The finger pointing came pretty quickly, and it appears that some of the more “establishment” type Republicans are convinced that the blame for the triumph of Donald Trump should be laid at Ted Cruz’s feet. After all, for months Cruz and his campaign kept things cordial with Trump, failing to “take him out early while they had the chance”. I remain convinced that those who believe that’s what happened simply fail to recognize the nature of the political phenomenon that Trump has been. Any other candidate saying and doing the things Trump has would have been gone from this race months ago. I predicted his demise last July after he made some ridiculous comments about Sen. John McCain, and I couldn’t have been more wrong. In fact, nearly every time Trump said something outrageous during the months that followed, he would go up in the polls rather than down. Trump had become something different than perhaps anything we’d seen before: He had become the singular voice of thousands of angry, frustrated voters who were sick to death of being disappointed by politicians, and just as sick of being told that what they believed and said was insensitive and bigoted, and thus they need to shut up.

As Peggy Noonan observed several months ago, the rise of Trump “rests on two issues: opposition to illegal immigration to the U.S. and an obvious and visceral rejection of political correctness and the shaming and silencing it entails.”

Cruz couldn’t have taken out Trump early. No one else could have either. The two issues Noonan referred to simply run too deep with Trump supporters.

So, here is the GOP with Donald Trump as its presumptive nominee. And there is much gloom, doom, and despair in conservative circles.

Dr.

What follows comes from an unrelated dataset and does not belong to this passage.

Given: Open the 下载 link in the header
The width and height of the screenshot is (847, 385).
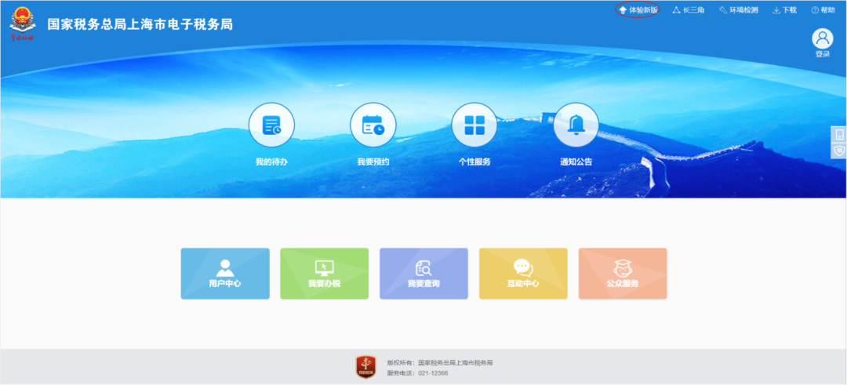Looking at the screenshot, I should [x=784, y=10].

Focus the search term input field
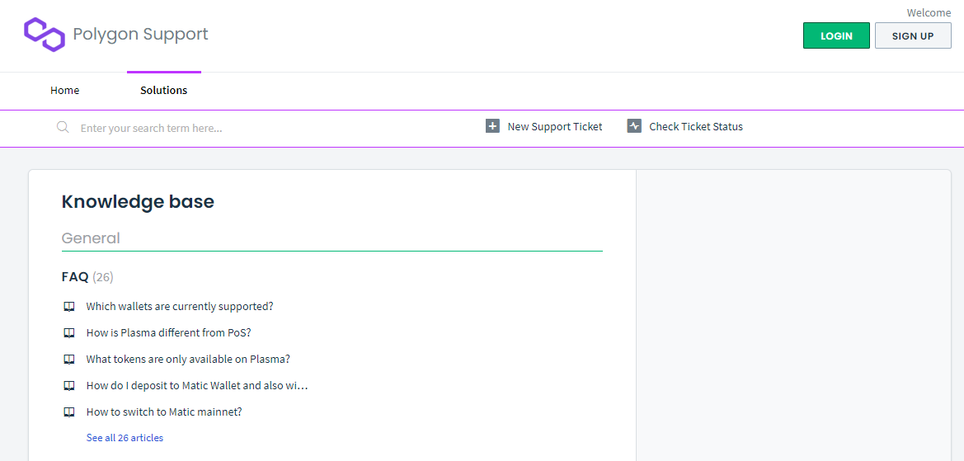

Joel McDurmon, with an air of “see I told you so”, wrote on May 4th that the problem Christian conservatives have, among other things, is pessimistic eschatology. “…the leadership of nearly every conservative and/or Christian pundit out there (yes, your favorite one, too) who has been leading people in these throes of pessimism, compromise, confusion, and defeat, is to the same extent irrelevant, and yet we keep listening to them.”

Apparently not seeing any reason for despair, some evangelical leaders immediately called for Trump’s support, including former Arkansas governor Mike Huckabee, who not only said he was “all in” with the Trump nomination, but was critical of those who weren’t. He referred to them as engaging in “…hapless ‘Never Trump’ nonsense.”

The said “hapless” Never Trump crowd, for its part, saw no reason to change its collective mind. Trump was still no option for them, GOP nominee or not, and I don’t think they were very happy with Huckabee’s criticism.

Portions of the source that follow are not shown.